One day Wyoming resident Andy Johnson decided to build a pond on his property where he could house fish, his kids could play and his horses could drink. According to Deseret News, the Environmental Pollution Agency (EPA) accuses Johnson of breaching the Clean Water Act for blocking off Six Mile Creek and polluting the water to build his pond. The agency is treating hm with daily fines of up to $75,000 a day until he takes it all down.
Andy Johnson built the dam five years ago and placed in a nearby creek at Fort Bridger. He applied for all of the necessary state permits but the EPA asserts he needed a federal one to construct his pond making it and his dam illegal. The Deseret News also reports:
The EPA requires projects on the “waters of the United States” to receive the Army permit, the Associated Press reported. The EPA’s logic for deeming the 2-foot-wide, 6-inch-deep section of the Creek a part of the “waters of the United States” goes as follows: Six Mile Creek is a tributary of the Blacks Fork River, which is a tributary of the Green River. Because of Six Mile Creek’s relationship to the larger waterways, the EPA claims the creek is subject to the Clean Water Act.
Johnson argues that the creek’s waters are dispersed through irrigation canals and never make the nearly 100-mile journey to the Green River.
“The pond doesn’t start in a river or end in a river,” he said.
The Army Corp of Engineers examined the pond and concluded Johnson made a dam that produced dredged and fill material. He received notice of potential fines in January. Johnson has dug in and decided to fight. He says his edifice is free flowing and no water is stored. He also accuses the EPA of not providing any proof his project harms the environment.
The two U.S. Senators from Wyoming have communicated to the EPA on Andy Johnson’s behalf but the agency is unfazed. They state they tried to work with him but will review the facts of the case. Johnson, on the other hand, has received an outpouring of support with hundreds of phone calls from sympathizers including phone calls from non-profit law firms willing to sue the EPA on his behalf.

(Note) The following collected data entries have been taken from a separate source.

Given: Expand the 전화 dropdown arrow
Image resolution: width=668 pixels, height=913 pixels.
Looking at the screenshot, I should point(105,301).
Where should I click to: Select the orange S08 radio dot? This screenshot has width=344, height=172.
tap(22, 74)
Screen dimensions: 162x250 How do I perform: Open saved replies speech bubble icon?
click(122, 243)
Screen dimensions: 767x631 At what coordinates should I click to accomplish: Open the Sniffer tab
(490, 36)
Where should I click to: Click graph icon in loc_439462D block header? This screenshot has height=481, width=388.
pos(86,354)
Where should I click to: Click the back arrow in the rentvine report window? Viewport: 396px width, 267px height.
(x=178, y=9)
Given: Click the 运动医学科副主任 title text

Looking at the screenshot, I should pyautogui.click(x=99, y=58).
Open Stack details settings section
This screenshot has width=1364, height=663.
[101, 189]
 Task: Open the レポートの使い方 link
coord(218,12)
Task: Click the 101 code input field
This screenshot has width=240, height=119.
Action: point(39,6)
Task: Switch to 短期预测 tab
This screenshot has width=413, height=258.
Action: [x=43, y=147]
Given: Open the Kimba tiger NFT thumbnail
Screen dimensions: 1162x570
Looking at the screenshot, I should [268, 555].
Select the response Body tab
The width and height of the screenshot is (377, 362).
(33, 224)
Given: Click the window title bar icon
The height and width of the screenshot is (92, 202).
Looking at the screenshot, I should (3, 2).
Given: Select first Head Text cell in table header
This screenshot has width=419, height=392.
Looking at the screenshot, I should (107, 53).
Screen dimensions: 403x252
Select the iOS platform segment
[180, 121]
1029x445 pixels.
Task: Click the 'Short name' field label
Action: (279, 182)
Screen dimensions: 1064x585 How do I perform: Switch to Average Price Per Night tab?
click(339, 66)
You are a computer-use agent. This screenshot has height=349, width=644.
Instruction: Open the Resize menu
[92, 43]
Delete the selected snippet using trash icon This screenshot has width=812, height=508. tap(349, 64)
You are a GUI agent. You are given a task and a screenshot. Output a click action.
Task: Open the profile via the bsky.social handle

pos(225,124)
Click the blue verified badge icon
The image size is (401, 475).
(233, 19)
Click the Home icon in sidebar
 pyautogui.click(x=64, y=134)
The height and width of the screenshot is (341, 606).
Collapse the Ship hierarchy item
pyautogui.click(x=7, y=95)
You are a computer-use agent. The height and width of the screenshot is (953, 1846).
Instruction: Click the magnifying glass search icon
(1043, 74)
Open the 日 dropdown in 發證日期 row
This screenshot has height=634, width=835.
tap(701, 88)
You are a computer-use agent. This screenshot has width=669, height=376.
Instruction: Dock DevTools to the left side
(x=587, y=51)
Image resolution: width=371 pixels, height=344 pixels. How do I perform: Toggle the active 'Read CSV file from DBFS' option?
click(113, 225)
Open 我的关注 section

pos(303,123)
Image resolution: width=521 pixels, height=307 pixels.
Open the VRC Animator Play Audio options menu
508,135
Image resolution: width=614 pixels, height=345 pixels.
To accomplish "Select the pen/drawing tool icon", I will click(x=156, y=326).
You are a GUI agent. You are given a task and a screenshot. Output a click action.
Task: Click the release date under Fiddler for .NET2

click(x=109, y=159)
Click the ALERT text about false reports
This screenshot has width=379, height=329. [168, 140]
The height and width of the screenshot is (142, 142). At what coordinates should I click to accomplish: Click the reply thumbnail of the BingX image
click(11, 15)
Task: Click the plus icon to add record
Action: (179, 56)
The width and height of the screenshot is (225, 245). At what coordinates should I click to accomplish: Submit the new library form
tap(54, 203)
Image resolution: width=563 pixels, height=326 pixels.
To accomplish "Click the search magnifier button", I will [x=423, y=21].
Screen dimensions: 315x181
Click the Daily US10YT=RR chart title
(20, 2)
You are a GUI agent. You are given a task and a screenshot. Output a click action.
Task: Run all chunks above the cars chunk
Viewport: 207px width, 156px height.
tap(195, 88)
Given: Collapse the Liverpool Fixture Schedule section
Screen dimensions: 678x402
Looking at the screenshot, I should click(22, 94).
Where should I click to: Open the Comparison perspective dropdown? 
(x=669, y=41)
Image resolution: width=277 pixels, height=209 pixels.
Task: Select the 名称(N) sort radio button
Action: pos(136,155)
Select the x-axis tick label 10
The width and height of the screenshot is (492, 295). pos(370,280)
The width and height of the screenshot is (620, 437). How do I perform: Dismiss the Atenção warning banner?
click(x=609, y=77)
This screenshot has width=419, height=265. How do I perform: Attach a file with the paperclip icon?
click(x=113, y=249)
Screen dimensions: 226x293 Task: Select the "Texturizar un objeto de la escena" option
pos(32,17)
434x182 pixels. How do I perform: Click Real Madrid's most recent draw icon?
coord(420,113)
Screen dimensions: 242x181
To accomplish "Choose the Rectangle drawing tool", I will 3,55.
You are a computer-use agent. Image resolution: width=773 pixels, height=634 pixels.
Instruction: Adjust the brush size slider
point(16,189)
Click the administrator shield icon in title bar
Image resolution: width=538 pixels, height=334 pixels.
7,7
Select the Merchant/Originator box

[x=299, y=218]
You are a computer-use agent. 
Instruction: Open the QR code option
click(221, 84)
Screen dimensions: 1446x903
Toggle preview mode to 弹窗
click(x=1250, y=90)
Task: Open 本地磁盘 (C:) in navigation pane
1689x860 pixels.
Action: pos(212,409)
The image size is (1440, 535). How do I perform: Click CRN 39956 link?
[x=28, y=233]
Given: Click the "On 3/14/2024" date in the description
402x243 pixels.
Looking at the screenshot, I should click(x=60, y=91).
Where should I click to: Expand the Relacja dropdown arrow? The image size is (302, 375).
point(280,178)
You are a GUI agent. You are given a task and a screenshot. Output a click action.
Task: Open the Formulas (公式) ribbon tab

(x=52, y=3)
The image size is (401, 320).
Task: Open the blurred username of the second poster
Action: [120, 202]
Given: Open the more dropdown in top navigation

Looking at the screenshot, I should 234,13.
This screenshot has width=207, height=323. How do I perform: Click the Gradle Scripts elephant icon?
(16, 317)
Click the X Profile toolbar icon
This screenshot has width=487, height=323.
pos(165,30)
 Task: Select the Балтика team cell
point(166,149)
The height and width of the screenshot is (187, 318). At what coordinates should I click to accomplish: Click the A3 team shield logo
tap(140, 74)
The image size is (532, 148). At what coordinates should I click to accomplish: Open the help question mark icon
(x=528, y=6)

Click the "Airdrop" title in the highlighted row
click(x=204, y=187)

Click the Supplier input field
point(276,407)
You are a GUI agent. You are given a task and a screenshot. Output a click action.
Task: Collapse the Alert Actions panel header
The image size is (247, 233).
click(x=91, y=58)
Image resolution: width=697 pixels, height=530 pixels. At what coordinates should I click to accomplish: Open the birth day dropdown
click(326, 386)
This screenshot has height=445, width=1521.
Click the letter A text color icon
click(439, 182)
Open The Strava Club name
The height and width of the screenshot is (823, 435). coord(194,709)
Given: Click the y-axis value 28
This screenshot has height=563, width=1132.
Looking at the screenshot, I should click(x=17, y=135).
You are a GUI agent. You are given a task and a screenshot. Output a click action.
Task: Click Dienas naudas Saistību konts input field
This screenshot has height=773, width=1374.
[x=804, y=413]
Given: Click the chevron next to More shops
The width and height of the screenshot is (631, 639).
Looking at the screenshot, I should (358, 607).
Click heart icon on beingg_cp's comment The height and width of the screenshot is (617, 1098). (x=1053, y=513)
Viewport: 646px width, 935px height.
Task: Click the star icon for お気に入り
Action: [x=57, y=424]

Andy Johnson never meant to do any harm and in a way a pox should be on state employees for not suggesting he get an EPA permit. That might have avoided this whole mess. None the less, Johnson thought he followed the appropriate laws to build his pond and now he is being sanctioned for a simple, honest mistake. When it comes to the use of one’s property, you have the right to use it up until a federal bureaucrat decides to make your life a living hell. The EPA was a major accomplishment for the greens when it was created in the 1970’s. It certainly reflects the environmentalist movement’s mission to make life for humans a living hell on Earth.